▶ [The records]:
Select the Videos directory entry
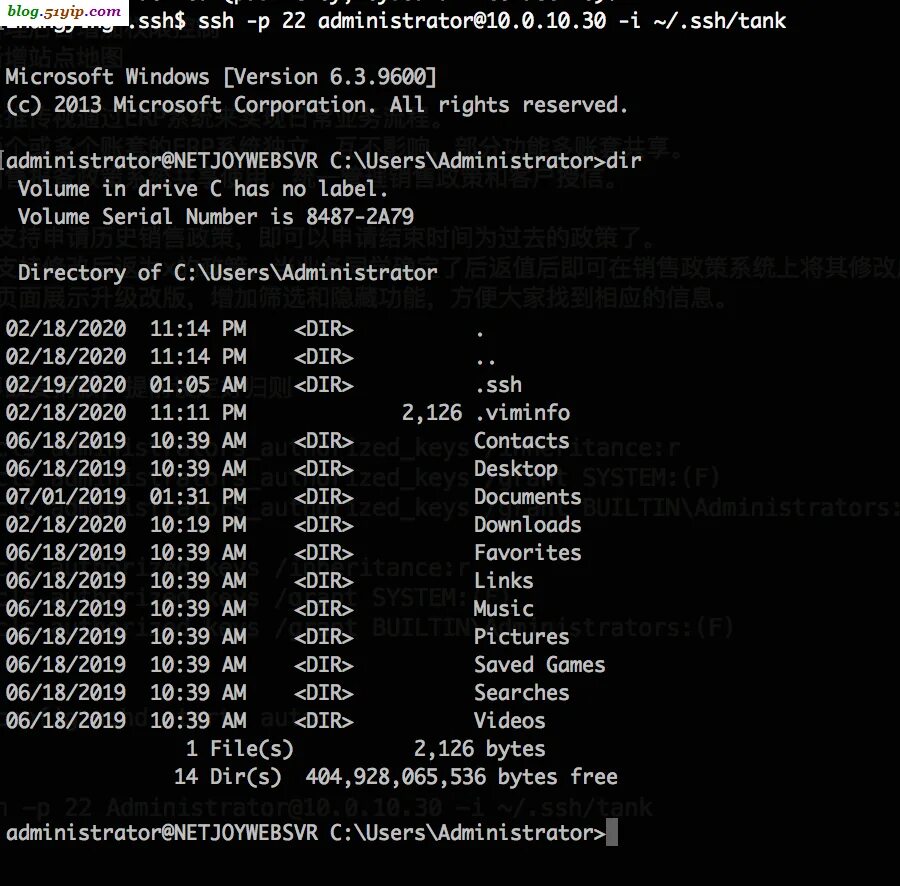900x886 pixels. pyautogui.click(x=510, y=720)
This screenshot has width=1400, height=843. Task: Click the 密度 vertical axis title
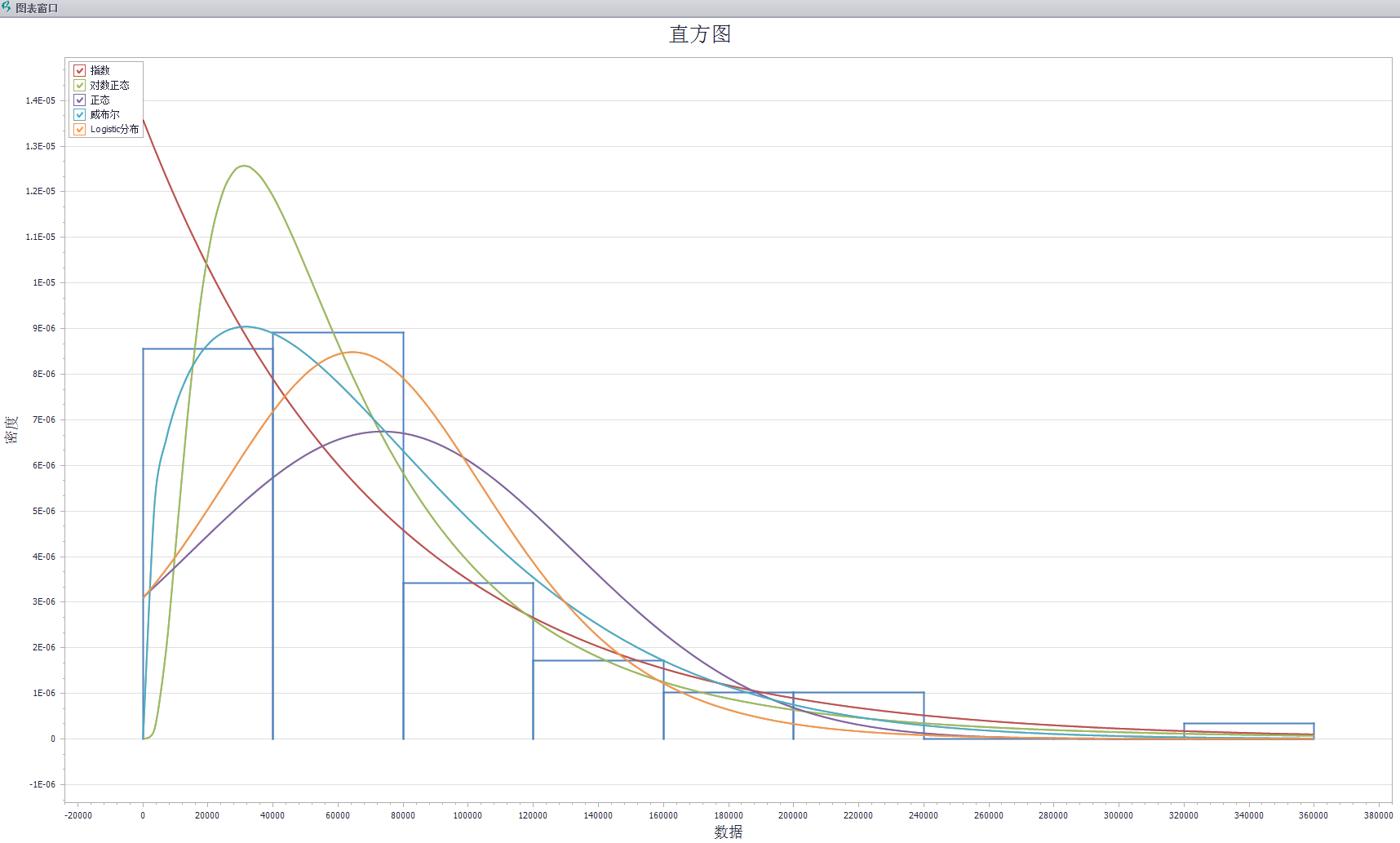[x=11, y=429]
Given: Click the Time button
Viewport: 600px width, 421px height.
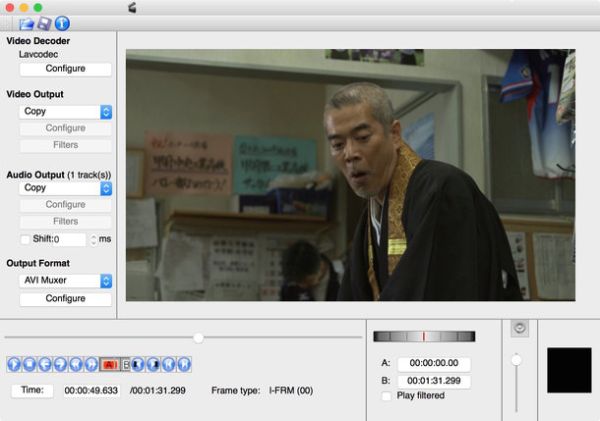Looking at the screenshot, I should pyautogui.click(x=32, y=390).
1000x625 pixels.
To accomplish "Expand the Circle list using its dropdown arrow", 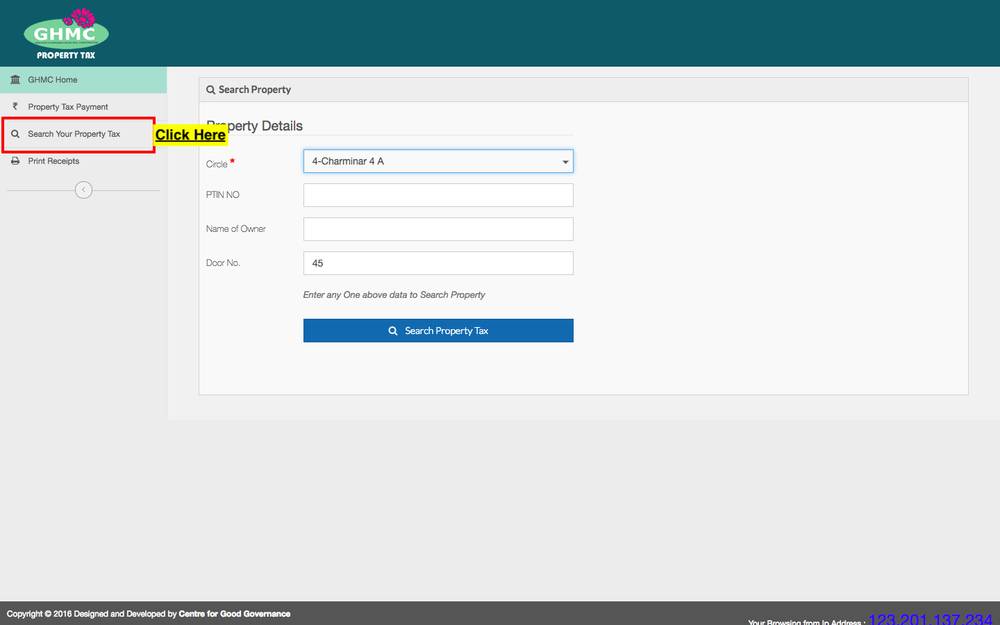I will 565,160.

▶ [Requirement]: Exactly reproduce the lines that run from the first line of the listing above to the line containing "1000x625 pixels.", including both; omit the pictures.

▶ [Written reply]:
Select the Videos directory entry
900x886 pixels. pyautogui.click(x=510, y=720)
This screenshot has width=1400, height=843. Task: Click the 密度 vertical axis title
[x=11, y=429]
Given: Click the Time button
Viewport: 600px width, 421px height.
Looking at the screenshot, I should pyautogui.click(x=32, y=390).
1000x625 pixels.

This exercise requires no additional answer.